Le gang de la clé à molette – Edward Abbey
Prenez quatre déjantés…
… George Hayduke, fou furieux à l’hygiène douteuse, accro à la binouze et vétéran du Vietnam. Le docteur Sarvis, alias Doc, virtuose du bistouri, la cinquantaine friquée un brin bedonnante. La jeune, belle et sexy Bonnie Abbzug, sa secrétaire, muse et amante. Seldom Seen Smith, mormon polygame, promeneur de touristes sur les rapides du Colorado, pour qui le désert n’a plus de secret.

Un désert impitoyable…
… Où même les serpents capitulent devant la chaleur écrasante. Oui mais ils l’aiment ce putain de désert. Celui de leurs jeunes années qu’ils ont connu pur et terrible dans sa beauté vierge. Mais voilà, nous sommes en 1975. Le carnage a commencé. Routes, ponts, barrages. Toute une mécanique infernale, à la solde du profit, des politicards et du Dieu dollar, qui dégueule ses millions de tonnes de béton sur l’aridité originelle.
C’en est trop pour le quatuor. Quatre caractères qui, au premier abord, n’ont rien en commun. Sauf cette haine viscérale de ce qu’ils appellent « La Machine« .
Alors ils décident…
… de l’enrayer. Ils seront le grain de sable dans l’immense rouage…
Leurs armes. La clé à molette en hors d’oeuvre, puis bientôt la dynamite en plat de résistance.
Le but. Bousiller un maximum de matos. Camions, bulldozers pour se faire la main avant de passer aux ponts et aux voies ferrées.

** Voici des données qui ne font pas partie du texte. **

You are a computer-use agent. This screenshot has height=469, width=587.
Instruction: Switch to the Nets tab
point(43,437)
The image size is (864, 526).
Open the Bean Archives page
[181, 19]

Évidemment ils s’attaquent à gros. Pot de terre contre pot de fer. La réplique sera terrible. La traque impitoyable. Mais le gang a plus d’un tour dans son sac…

Edward Abbey signe là…
… un road trip écolo décapant. Écolo avant l’heure d’ailleurs car le roman souffle cette année ses cinquante bougies. Par leur engagement, Hayduke, le Doc, Bonnie et Seldom sont quelque part les ancêtres des Eco-Warriors d’aujourd’hui. L’auteur, militant écologiste radical de la première heure, porte un amour profond pour la nature, en particulier le désert, et une rage féroce contre tout ce qui peut l’abîmer. À l’instar de ses personnages. Attachants. Sincères. Don Quichottes destroy prêts à tout risquer pour garder le rêve intact. Jusqu’au bout…

Ca démarre sur les chapeaux de roue…
… pour ne plus vous lâcher les tripes, en mode double pédalage d’un batteur fou. L’écriture peut déconcerter au départ. À la fois crue, certains dialogues et réparties sont de petits bijoux trashy, et à la fois sophistiquée de par le vocabulaire, pointu, et les tournures de phrases chiadées.

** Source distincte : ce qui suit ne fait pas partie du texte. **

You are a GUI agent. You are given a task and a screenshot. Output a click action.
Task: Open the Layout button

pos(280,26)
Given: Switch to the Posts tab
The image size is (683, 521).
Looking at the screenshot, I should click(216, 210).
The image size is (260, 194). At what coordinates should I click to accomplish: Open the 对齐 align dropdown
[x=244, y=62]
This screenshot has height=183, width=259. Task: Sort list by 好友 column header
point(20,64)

C’est drôle. C’est désespéré. Souvent les deux.
« Nous luttons contre une machine folle, Seldom, une machine qui mutile les montagnes et dévore les humains. Quelqu’un doit essayer de la stopper. Ce quelqu’un, c’est nous. »
Edward Abbey, mort en 1989 à 62 ans, fut enterré illégalement dans le désert dans un lieu tenu secret. Pour épitaphe : « No comment ».
On vous avait prévenu. Jusqu’au bout…
Pour info, il existe une édition illustrée par Robert Crumb mais qui semblerait, hélas, définitivement épuisée.